L'air est lourd. Je sens venir la fin.

Je pense que je ne sais pas, que je ne sais rien.

Ou plus.

Cela fait des semaines que je ne suis pas sorti et soudainement je ressens une peur énorme qui me grignote le fond du ventre comme un rat enragé; et ça monte. Doucement. Tranquillement. Ça tente parfois de brèves incursions un peu plus haut, du côté de la gorge, mais je réussis à la maintenir au fond la plupart du temps.

Je ne sais plus trop quoi faire.

Je dors beaucoup. Je regarde le mur en face. Je regarde plus que je ne dors.

Et je fume encore plus que je ne fais le reste.

Je coupe mes cigarettes en deux depuis quelques jours.

Malgré cela, je n’en ai plus que deux paquets.

J'ai été beaucoup trop optimiste. J'ai été stupide.

Je m'imagine que derrière mes volets clos le monde n'est que ruine, une mer de gravats.

Je ne devrais pas fumer tout de suite. Attendre un peu… Économiser.

Et puis merde ; à quoi bon? Hein? Économiser! Quelle blague! Tirez moi une balle dans le genou immédiatement; je n'économiserai pas... Je l'allume.

J'aspire. J'avale. Je recrache. Doucement, je joue. Je souris. Je les emmerde.

Le mur n'est pas bavard aujourd'hui. Il ne l'a jamais été. Je détourne les yeux.

Je regarde les volets. Ils sont vert rouille et ont l'air d'en baver.

Je m'approche de la fenêtre et prend la poignée. Je déglutis. Ma respiration devient saccadée.

Je devrais peut-être vérifier. Jeter un coup d'oeil. Vite fait.

J'entrouvrirais les volets. Doucement. Je verrais… non.

J'écrase ma cigarette en retenant mon souffle. Une de moins. Je vais cacher le dernier paquet. On ne sait jamais.

Je retourne m'asseoir.

Mon lit se recroqueville et je me laisse tomber, m'enfonce et ouvre les yeux.

J'écoute les bruits environnants qui n'existent pas. Ou plus.

L'air pâlit. J'aimerais ne penser à rien.

Je voudrais me droguer.

 

Je ne sais pas combien de temps j'ai dormi. J'ai froid. Ma main me met une cigarette au coin de la bouche. Je soupire. Je l'allume. Le paquet fait la gueule. Plus que cinq clopes avant le dernier.

Il est temps de commencer à entrapercevoir l'idée grotesque de sortir.
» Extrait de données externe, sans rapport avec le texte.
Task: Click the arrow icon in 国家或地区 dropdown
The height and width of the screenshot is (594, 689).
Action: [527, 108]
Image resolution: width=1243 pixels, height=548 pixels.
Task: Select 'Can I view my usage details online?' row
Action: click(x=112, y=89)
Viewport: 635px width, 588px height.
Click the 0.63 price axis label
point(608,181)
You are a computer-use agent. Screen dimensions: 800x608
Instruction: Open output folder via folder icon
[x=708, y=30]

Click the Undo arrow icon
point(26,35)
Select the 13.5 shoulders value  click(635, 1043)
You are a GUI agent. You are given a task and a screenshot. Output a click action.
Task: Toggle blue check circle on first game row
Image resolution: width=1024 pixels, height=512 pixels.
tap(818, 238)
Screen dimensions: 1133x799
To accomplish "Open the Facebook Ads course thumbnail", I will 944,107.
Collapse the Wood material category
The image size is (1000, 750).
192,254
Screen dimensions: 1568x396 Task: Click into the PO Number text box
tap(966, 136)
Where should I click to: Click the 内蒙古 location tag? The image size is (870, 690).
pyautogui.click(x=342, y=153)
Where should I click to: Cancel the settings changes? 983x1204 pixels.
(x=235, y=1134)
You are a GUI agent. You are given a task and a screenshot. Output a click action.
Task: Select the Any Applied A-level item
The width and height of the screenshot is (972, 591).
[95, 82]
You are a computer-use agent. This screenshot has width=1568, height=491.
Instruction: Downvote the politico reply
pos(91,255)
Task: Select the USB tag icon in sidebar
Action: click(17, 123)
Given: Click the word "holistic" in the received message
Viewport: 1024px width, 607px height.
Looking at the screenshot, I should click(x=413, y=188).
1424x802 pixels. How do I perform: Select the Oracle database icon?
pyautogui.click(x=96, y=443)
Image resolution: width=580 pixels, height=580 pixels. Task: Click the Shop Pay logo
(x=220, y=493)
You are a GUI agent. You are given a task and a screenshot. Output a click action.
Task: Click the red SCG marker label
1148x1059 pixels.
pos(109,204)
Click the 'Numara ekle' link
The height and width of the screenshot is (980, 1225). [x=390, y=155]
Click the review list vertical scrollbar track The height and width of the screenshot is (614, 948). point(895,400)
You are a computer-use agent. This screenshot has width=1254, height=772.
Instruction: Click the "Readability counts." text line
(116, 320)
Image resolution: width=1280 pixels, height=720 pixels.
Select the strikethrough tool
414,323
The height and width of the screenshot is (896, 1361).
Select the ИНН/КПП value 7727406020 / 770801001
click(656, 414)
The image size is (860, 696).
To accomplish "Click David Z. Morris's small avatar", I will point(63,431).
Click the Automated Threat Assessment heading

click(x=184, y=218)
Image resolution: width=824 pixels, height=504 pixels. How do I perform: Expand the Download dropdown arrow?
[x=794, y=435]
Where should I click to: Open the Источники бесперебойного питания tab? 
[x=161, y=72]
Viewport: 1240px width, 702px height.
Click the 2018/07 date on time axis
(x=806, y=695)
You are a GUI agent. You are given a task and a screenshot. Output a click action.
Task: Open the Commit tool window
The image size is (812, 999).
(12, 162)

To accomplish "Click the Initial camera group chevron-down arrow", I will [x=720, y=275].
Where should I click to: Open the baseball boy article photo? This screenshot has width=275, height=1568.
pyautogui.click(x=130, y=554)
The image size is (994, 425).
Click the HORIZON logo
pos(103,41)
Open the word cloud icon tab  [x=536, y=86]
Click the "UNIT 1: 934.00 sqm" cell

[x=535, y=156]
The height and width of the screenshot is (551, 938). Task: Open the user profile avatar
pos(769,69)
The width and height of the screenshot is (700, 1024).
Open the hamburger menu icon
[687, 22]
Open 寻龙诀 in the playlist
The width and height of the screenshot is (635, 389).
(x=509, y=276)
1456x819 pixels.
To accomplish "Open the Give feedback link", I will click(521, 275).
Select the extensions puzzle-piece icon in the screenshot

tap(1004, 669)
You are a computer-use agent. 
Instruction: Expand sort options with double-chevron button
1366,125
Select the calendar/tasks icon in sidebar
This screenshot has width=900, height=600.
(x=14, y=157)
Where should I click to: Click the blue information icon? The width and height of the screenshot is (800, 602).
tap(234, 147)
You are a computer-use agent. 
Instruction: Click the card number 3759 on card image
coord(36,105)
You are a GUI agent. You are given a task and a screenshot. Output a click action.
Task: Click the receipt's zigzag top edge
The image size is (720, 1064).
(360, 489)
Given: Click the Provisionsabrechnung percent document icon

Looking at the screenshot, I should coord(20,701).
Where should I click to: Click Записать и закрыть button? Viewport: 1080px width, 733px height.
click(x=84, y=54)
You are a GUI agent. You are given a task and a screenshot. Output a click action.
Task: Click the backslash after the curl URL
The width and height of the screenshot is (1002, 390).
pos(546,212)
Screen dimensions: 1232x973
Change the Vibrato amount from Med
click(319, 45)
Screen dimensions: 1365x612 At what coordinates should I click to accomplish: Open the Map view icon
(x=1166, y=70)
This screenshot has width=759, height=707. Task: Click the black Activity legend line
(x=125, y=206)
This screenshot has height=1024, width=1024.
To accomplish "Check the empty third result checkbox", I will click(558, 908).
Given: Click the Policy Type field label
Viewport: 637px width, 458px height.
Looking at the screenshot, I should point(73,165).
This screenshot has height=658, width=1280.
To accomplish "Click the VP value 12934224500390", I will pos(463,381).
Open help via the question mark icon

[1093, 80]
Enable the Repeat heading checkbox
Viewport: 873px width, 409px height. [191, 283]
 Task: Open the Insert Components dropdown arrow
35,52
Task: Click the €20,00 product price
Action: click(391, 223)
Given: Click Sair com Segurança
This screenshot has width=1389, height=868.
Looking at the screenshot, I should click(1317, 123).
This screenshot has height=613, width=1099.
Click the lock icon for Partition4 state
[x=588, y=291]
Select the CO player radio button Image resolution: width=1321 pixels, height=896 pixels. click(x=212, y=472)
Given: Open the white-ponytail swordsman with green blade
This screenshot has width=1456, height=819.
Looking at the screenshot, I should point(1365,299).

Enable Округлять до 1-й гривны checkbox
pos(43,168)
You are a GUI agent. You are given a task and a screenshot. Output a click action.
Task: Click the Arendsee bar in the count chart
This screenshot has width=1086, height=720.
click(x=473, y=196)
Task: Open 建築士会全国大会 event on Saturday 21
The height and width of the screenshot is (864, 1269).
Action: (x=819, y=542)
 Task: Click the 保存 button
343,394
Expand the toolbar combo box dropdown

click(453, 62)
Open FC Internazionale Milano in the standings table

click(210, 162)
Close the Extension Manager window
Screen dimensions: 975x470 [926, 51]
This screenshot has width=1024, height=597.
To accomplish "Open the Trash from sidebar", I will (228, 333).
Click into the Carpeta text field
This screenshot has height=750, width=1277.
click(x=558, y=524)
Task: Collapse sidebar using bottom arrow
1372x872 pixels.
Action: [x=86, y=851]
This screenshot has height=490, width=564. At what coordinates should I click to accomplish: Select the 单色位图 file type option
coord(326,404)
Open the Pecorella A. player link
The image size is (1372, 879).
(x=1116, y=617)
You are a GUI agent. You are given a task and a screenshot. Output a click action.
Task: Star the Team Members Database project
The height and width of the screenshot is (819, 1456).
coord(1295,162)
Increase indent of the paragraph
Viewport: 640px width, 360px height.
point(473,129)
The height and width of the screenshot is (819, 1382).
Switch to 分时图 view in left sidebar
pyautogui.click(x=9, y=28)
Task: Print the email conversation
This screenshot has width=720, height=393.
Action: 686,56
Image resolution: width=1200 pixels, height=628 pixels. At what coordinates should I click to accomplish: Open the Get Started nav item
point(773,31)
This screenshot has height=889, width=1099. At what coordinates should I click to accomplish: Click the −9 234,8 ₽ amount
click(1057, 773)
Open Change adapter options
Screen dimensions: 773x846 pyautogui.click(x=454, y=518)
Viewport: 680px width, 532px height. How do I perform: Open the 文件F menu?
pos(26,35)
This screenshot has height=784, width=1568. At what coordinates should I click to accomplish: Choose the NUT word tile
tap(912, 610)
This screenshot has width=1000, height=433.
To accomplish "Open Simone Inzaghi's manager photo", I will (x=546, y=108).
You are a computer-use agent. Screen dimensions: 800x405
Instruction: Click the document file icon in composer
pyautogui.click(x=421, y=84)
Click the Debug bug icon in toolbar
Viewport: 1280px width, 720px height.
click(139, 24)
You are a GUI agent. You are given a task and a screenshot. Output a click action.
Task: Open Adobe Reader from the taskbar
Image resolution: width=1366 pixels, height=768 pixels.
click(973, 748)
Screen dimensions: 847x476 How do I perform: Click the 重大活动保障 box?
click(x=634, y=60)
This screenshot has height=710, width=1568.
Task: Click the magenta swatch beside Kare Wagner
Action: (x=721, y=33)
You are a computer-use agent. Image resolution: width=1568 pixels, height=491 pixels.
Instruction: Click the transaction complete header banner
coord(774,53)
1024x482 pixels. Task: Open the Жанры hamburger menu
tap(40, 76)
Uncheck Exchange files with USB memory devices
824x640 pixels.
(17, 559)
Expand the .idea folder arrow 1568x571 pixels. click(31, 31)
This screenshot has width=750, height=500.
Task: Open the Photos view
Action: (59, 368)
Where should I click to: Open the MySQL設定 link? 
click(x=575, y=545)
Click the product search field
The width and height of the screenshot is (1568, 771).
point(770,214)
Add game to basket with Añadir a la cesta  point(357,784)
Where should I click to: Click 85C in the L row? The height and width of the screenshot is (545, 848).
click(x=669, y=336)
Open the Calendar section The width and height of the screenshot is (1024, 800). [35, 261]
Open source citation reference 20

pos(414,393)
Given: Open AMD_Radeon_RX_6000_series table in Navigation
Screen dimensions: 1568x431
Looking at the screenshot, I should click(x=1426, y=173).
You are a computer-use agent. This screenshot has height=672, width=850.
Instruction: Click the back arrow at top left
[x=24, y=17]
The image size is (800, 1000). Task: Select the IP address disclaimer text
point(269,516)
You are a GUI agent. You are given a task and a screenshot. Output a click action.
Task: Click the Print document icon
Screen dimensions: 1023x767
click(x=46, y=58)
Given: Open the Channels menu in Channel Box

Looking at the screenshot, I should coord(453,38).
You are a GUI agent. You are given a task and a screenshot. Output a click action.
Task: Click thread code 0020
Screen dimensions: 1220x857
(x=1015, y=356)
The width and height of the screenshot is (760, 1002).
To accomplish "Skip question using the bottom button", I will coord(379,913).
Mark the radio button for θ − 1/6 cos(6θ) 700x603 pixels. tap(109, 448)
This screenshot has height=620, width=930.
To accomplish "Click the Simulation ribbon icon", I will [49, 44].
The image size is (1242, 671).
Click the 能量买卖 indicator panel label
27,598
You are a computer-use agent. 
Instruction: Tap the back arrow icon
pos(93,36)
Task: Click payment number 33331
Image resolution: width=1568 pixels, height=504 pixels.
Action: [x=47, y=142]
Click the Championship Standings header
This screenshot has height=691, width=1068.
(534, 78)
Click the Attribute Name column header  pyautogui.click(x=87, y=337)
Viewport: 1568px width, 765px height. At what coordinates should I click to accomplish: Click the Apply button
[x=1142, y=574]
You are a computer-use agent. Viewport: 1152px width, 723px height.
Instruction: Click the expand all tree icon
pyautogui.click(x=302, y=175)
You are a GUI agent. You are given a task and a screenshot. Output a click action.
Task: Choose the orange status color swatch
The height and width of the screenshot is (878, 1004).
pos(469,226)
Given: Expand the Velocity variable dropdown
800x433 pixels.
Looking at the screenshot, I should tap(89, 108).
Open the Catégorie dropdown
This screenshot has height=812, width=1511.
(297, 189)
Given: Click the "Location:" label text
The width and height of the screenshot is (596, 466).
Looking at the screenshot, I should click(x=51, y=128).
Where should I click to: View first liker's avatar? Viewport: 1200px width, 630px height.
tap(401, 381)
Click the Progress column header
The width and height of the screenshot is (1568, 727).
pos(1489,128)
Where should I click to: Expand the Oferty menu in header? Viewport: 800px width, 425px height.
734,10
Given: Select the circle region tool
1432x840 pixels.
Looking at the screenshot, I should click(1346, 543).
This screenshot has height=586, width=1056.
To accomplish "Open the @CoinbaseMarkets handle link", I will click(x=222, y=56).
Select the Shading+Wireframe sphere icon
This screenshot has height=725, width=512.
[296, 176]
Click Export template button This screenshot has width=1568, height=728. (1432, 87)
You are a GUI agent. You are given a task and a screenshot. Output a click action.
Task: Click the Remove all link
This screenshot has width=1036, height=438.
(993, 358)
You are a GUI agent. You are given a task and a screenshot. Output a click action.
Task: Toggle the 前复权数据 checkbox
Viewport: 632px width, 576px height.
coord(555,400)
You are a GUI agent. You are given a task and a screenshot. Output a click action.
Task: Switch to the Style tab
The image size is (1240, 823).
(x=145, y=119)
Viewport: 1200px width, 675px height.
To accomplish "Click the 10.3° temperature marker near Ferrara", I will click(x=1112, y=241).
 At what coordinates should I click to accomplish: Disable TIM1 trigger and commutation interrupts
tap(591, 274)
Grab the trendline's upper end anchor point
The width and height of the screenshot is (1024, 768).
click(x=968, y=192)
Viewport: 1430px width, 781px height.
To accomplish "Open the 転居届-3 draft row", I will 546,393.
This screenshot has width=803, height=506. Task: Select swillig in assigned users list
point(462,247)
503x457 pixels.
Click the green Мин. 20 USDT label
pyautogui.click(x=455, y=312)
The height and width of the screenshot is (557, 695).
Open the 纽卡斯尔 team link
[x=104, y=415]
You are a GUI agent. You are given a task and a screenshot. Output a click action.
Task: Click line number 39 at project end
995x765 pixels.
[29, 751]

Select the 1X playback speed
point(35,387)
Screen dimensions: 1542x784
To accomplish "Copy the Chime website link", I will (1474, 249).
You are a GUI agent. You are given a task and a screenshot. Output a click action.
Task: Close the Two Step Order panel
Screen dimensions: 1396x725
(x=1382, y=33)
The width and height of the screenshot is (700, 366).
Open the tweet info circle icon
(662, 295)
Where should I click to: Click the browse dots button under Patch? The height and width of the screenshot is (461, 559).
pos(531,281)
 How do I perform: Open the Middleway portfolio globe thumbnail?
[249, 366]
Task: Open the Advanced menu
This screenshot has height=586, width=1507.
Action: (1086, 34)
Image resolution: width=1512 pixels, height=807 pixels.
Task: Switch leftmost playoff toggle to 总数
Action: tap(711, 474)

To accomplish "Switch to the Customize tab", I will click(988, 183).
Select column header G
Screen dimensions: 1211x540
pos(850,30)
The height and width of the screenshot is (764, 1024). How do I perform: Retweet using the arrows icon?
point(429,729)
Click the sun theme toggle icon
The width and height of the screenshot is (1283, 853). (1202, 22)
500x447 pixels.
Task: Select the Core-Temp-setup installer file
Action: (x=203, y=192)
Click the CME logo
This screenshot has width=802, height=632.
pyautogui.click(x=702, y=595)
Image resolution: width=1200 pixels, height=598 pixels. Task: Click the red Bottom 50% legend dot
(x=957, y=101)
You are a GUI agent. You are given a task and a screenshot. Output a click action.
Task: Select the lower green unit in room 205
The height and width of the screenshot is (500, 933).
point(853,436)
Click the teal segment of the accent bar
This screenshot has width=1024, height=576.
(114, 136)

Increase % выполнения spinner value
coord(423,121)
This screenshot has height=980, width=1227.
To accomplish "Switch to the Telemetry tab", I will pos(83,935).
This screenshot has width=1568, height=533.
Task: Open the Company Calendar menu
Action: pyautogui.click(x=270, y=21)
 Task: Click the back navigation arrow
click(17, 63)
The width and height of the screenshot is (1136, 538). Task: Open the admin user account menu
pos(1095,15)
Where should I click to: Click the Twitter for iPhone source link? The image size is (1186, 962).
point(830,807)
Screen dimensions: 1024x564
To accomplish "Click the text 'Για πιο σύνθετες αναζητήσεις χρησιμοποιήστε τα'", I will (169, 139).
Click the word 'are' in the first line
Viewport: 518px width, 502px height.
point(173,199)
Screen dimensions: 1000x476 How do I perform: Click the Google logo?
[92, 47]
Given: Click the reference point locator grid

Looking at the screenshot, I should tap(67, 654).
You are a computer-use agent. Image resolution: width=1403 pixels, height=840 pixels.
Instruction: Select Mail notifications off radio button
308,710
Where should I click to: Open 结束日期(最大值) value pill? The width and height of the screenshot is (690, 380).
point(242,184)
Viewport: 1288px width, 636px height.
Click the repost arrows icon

Ou encore plus énorme. De ne plus fumer.

Bon.

La cigarette se consume avec de petits chuintements. L’air est humide. Poisseux. Ou bien c’est moi. Je me redresse, et salue le mur d’un hochement de tête.

Ça me brûle au fond de la gorge et je regarde ma main et elle trésaille et apporte en cadence la cigarette à ma bouche et tout à coup je suis convaincu qu’elle ne m’appartiens plus. Hum.

La clope est terminée. Je garde la fumée dans mes poumons.

Quelle saloperie ces cigarettes américaine. Ça se consume tout seul en moins de temps qu'il n'en faut pour la fumer!

Je ferme les yeux et j’essaie de comprendre le but de tout ça. Et puis dans le silence qui vrombit autour de moi, je perçois un son nouveau, inconnu, et je réalise en sursautant que ça vient d’en bas. D’en dessous. Ça remue.

Comme des pas qui lentement, gravissent les escaliers.

Je regarde la porte qui se découpe sur le mur en face et je frissonne.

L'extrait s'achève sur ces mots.